Through the forenoon the chase on the course back to San Francisco continued without change. By eleven o'clock both yachts were moving through occasional light blotches of fog, though the two craft still moved in sight of each other. An hour later, however, the two yachts, with speed now down to eight miles an hour, entered a dense, white gloom in which they were soon shut out from sight of each other. Now, Captain Tom was reduced to the old trick of going by sound.

Fortunately, the "Victor" sounded a fog-horn at regular intervals of sixty seconds, as did the "Panther."

"I'm not going to take any chances, however, sir," Tom confided to the owner. "I'm going to keep close enough to hear her machinery, too."

Passing through the fog, the unseen "Victor" was off the better part of three hundred yards to port of the "Panther."

Of a sudden, however, there came a note that was new. Tom and Joe, in the captain's cabin, heard it, and ran out on deck. Davis was bending over the starboard rail of the bridge in his effort to comprehend the new sound.

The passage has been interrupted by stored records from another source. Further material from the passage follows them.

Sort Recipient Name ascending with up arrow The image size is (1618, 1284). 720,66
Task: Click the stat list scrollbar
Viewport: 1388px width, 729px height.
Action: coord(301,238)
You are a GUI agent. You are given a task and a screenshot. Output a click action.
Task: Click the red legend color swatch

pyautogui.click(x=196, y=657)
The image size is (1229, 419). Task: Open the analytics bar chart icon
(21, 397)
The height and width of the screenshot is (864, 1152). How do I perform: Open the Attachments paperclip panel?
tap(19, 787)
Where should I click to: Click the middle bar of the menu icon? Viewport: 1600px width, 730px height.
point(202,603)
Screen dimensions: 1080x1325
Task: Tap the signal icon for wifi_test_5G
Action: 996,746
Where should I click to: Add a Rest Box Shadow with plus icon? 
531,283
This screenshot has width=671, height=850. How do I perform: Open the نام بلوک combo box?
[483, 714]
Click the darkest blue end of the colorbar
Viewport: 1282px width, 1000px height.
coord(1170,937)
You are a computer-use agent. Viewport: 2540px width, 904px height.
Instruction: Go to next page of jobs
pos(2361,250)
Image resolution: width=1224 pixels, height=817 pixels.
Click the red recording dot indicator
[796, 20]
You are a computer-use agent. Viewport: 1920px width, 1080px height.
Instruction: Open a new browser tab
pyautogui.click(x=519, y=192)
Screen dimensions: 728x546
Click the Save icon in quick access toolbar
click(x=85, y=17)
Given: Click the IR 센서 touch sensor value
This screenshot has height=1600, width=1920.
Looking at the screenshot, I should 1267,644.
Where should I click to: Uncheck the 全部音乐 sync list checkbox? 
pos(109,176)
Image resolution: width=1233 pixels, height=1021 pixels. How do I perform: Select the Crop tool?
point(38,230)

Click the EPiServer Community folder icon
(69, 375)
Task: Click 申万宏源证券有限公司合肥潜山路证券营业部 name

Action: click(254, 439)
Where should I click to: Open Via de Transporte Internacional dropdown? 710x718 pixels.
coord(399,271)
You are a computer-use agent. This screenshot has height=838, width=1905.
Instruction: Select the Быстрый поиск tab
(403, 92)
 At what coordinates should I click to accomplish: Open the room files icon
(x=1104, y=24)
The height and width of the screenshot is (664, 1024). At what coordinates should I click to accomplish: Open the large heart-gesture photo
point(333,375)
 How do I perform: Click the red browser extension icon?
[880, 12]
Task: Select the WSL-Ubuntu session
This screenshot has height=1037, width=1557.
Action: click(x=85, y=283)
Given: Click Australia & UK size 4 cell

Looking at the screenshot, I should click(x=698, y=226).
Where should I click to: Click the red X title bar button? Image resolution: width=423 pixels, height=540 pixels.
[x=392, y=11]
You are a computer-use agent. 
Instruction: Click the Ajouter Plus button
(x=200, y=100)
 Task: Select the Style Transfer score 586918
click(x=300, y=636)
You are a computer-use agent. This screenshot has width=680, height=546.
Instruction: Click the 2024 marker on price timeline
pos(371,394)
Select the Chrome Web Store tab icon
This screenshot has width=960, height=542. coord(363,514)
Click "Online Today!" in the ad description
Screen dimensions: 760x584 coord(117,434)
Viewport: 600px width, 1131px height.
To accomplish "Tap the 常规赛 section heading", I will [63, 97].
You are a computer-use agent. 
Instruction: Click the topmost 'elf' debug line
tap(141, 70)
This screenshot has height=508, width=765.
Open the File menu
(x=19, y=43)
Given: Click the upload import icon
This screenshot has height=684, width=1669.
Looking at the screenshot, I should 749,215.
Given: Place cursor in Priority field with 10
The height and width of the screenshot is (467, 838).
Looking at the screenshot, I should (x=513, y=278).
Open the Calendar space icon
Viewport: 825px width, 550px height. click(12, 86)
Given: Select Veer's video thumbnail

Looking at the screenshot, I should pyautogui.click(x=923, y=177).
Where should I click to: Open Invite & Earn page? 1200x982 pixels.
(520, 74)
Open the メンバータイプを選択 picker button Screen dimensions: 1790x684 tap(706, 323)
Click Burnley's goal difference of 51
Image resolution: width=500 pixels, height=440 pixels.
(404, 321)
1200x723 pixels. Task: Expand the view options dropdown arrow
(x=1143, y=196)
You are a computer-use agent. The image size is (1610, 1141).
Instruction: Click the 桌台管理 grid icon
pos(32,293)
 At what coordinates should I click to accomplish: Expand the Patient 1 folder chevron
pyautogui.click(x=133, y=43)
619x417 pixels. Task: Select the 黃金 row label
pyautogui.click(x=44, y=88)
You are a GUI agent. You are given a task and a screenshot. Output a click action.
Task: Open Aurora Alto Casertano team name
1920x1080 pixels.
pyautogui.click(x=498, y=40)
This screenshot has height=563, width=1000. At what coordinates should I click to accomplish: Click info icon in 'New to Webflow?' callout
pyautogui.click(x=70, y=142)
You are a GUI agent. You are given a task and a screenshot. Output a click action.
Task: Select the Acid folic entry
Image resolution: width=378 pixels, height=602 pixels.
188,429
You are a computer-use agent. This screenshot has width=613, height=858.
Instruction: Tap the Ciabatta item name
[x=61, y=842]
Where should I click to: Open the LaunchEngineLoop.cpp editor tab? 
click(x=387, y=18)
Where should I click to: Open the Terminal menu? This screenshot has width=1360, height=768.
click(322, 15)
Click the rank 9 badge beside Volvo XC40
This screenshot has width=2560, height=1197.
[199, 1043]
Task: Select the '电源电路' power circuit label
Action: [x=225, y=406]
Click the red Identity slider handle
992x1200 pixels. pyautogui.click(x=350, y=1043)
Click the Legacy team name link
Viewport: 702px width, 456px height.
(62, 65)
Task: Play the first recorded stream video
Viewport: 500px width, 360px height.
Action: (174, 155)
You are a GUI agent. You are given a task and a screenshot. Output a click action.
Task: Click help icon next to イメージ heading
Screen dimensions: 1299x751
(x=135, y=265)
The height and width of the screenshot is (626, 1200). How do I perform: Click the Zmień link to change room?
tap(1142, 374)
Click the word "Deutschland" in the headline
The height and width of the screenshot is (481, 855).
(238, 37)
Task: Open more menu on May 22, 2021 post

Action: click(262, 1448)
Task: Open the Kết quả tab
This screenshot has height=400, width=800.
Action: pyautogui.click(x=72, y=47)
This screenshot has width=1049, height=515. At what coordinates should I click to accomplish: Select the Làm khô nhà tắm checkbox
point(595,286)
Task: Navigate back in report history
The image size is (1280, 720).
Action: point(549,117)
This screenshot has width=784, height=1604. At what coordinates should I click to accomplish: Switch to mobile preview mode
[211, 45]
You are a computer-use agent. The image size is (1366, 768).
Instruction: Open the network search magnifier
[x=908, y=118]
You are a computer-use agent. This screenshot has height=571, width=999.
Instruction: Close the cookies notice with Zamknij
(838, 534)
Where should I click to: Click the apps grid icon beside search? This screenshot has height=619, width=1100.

"Too-whoo-oo!" Nearly abeam, and some three hundred yards off to starboard, that new sound came—a fog-horn identical with the "Victor's."

"What on earth is the trick, now?" wondered Joe Dawson.

"I'd be willing to give a day's pay to guess it all at once," responded the young skipper.

"Too-whoo-oo!" sounded the "Panther's" fog-horn. "Too-whoo-oo!" came the answer, from port, presumably from the "Victor's" fog-horn. "Too-whoo-oo!" came like an echo from starboard.